### WORK TASK 1
Print everything in the post on the Swiss smoking ban vote from "Calvinists were obsessed" down to "Page Gaston, (1860–1924)".
### WORK TASK 2
In the post on the Swiss smoking ban vote, what two factors led the Labour government to introduce a total smoking ban despite its manifesto promise? Answer in one to three sentences.

### DOCUMENT SECTION
Great news (which you all know, of course) The Swiss decisively rejected an initiative that would have resulted in a UK-style total smoking ban throughout Switzerland. Only 34% of voters were in favour.
It’s perhaps simply a reflection of what happens when the people are given a democratic choice. The same thing happened in California when voters rejected Proposition 29 a few months back. Most people aren’t zealots. And so zealots usually have to get their way by deceit.
Like with the UK smoking ban. The Labour party manifesto, on which a General Election was fought, said that a Labour government would only ban smoking in pubs where food was sold, and not in other “wet” pubs. But when Labour won the subsequent election, they reneged on their manifesto promise, and brought in a total ban, in part from pressure from the Government Health Officer – the antismoking zealot Liam Donaldson -, and in part from a write-in campaign by ASH and other antismoking organisations to create the impression that there was a tide of public opinion in favour of a ban. In fact 70% of Britons wanted there to be a choice available.
One canton – Geneva – did vote narrowly in favour of a total ban. Christoph Suter, in the comments, pointed out that Geneva is also the headquarters of the WHO. I don’t know how many employees the WHO has in Geneva, but I wouldn’t be surprised if it runs into the thousands, and most of them will be living in the Canton of Geneva, and be expected to vote in favour of a total ban.
I remembered today that, 500 years ago, Geneva was where John Calvin introduced Calvinism. I don’t know much about Calvinism, but I have the idea that it is (or was) strongly puritanical. It set me on a new line of inquiry.
James I of England – author of the Counterblaste To Tobacco – was a Calvinist.
Calvinists showed up in New England too.
Historians of generations past and journalists and government school ma’ams today, tend to dismiss the seventeenth century American Puritans as somber cranks and kill-joys who, thankfully, evolved into practical and realistic Unitarian Yankees (“people who believe in one god, at most”). Dressed in black, the Puddleglum snoops peered in their neighbors’ windows to ensure compliance with the rigid and ridiculous ethical pruderies of the Calvinist theology imposed on them by their inquisitional, witchcraft-obsessed ministers. The obdurate cynic H.L. Mencken described Puritanism as “the haunting fear that someone, somewhere, may be happy.”
Calvinists were obsessed with witchcraft? And conducted witch hunts?
C Everett Koop, US Surgeon General and antismoking zealot, is a Presbyterian. Presbyterianism is an offshoot of Calvinism.
So was anti-tobacco campaigner Lucy Page Gaston, (1860–1924)
The Reverend George Trask, [1798-1875], “anti-tobacco apostle”, was raised by Calvinist parents. I haven’t managed to discover whether he continued to be a Calvinist.
“There is a very close connection between being a doctor and being a politician,” Brundtland observed the next day, speaking in the earnest, faintly academic style that betrays both her Harvard degree and her Calvinist roots. “The doctor first tries to prevent illness, then tries to treat it if it comes. It’s exactly the same as what you try to do as a politician, but with regard to society.”

(Pixel coordinate grounding data)
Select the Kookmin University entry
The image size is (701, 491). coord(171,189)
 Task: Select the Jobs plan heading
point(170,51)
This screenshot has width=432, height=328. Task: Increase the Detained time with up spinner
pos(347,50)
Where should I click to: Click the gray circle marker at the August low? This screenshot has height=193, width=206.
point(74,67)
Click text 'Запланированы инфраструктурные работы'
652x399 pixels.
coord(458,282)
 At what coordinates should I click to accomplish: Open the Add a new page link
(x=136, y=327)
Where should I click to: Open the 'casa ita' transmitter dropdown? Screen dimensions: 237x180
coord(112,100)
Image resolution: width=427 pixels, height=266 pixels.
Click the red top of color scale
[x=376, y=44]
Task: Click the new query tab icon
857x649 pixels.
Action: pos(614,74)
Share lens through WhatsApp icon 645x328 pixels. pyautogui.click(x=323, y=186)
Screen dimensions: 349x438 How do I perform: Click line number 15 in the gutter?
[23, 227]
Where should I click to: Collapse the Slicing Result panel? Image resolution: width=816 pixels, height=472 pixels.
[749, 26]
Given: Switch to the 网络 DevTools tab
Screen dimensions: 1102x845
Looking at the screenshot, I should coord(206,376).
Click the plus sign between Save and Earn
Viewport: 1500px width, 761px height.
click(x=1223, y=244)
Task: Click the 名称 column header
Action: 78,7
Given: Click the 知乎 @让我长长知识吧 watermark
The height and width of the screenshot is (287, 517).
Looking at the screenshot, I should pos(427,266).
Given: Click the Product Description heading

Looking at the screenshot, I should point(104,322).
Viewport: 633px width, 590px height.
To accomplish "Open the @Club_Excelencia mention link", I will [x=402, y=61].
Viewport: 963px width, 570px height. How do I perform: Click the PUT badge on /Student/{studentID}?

### YOUR SOLUTION 1
Calvinists were obsessed with witchcraft? And conducted witch hunts?
C Everett Koop, US Surgeon General and antismoking zealot, is a Presbyterian. Presbyterianism is an offshoot of Calvinism.
So was anti-tobacco campaigner Lucy Page Gaston, (1860–1924)

### YOUR SOLUTION 2
The post says the Labour government broke its promise to ban smoking only in pubs that sold food and brought in a total ban. This was partly because of pressure from the Government Health Officer, Liam Donaldson. It was also partly because of a write-in campaign by ASH and other antismoking organisations, meant to suggest that public opinion favored a ban.